• What you need to do: Each line of the data should be transcribed exactly as given.

• Record set:

——

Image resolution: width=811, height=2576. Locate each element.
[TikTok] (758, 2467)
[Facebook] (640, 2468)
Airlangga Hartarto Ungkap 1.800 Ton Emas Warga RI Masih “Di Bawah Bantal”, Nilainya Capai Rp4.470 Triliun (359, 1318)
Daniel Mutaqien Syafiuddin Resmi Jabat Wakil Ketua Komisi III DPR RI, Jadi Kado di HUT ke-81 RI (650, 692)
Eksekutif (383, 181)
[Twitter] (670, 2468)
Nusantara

——

• Solution:
Image resolution: width=811, height=2576. Locate each element.
[TikTok] (758, 2467)
[Facebook] (640, 2468)
Airlangga Hartarto Ungkap 1.800 Ton Emas Warga RI Masih “Di Bawah Bantal”, Nilainya Capai Rp4.470 Triliun (359, 1318)
Daniel Mutaqien Syafiuddin Resmi Jabat Wakil Ketua Komisi III DPR RI, Jadi Kado di HUT ke-81 RI (650, 692)
Eksekutif (383, 181)
[Twitter] (670, 2468)
Nusantara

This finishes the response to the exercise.